The increase would be in line with Australia’s obligations under the UN Convention on the Rights of the Child. Last month the UN Committee recommended all countries should adopt a minimum age of at least 14, but preferably 15 or 16.
Breaking the cycle
Raising the age would break the cycle of early entry into, and entanglement within, the criminal justice system. Children arrested before 14 years old are three times more likely than those arrested after 14, to reoffend as adults.
It would particularly help address the crisis of over-representation of young Indigenous children in the criminal justice system.
Between 2016 and 2017, an average 566 children aged ten, 11, 12 and 13 years were in detention. Of these 69% were Indigenous children.
The criminal justice system is no place for children who lack the capacity to be criminally responsible at the age of ten, or even 12 or 14.
The part of the brain responsible for abstract reasoning and the ability to control impulses is still developing in children that age. They’re less able to gauge the longer-term consequences of their behaviour, understand the impact of their actions or to comprehend criminal proceedings.
Read more: Congratulations, you’re ten! Now you can be arrested
What’s more, research shows developmental and cognitive disabilities – which result in communication difficulties, cognitive delay, learning disabilities, emotional and behavioural problems and lack of inhibition – are more prevalent in the juvenile justice sector than in the general population.
What happens if the bill passes?
Even if passed, the bill might prove of limited use because it only applies to federal offences.
Such offences, often related to national or international matters, include importing serious drugs, tax and social security fraud, counter-terrorism, money laundering, environmental offences, human trafficking, slavery and servitude, and online child sexual exploitation.

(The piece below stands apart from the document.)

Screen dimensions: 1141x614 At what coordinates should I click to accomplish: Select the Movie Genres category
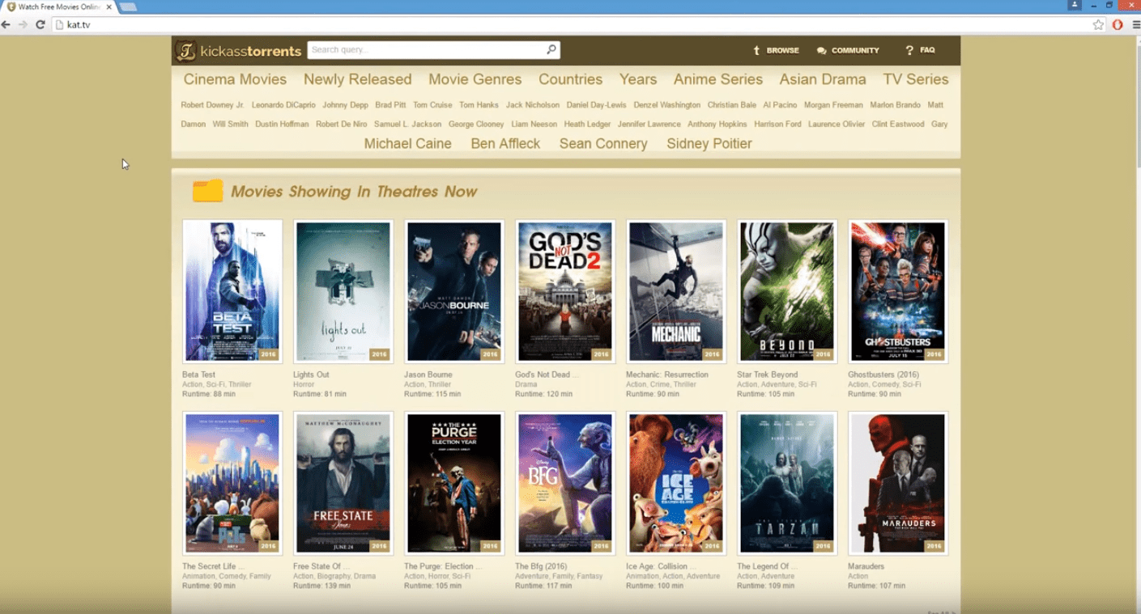pyautogui.click(x=475, y=79)
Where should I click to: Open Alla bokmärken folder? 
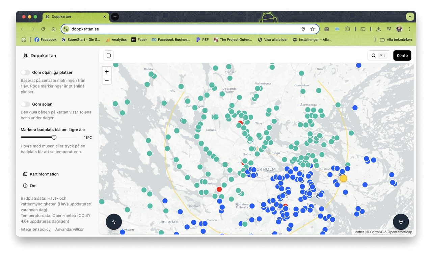[x=396, y=39]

So if the bill passes, a child could still be prosecuted for a state or territory criminal offence at a younger age than they could be prosecuted for a federal offence.
Read more: We need evidence-based law reform to reduce rates of Indigenous incarceration
Still, a change to the federal age might make the states and territories consider raising theirs to avoid such a situation.
It’s also possible for the federal government to step in and increase the age in all states and territories, to ensure Australia complies with its UN obligations. But such a move would probably be unpopular with the states and territories.
Soft on crime?
We might expect the bill will face no problem getting passed in parliament – the arguments for change are compelling. But setting the age of criminal responsibility isn’t just based on research, it’s a question of policy and is influenced largely by politics.
The bill could face an uphill battle, with politicians not wanting to appear as being soft on youth crime. The Federal Attorney-General Christian Porter, in a statement to the ABC, called the bill highly controversial because it would mean there would never be any circumstances where a person aged ten to 14 could be held responsible for their actions.
It must be made clear when the bill is being debated that increasing the age does not mean children will get away with crime and nothing can be done. There are more effective ways to respond to offending by children than the criminal justice system.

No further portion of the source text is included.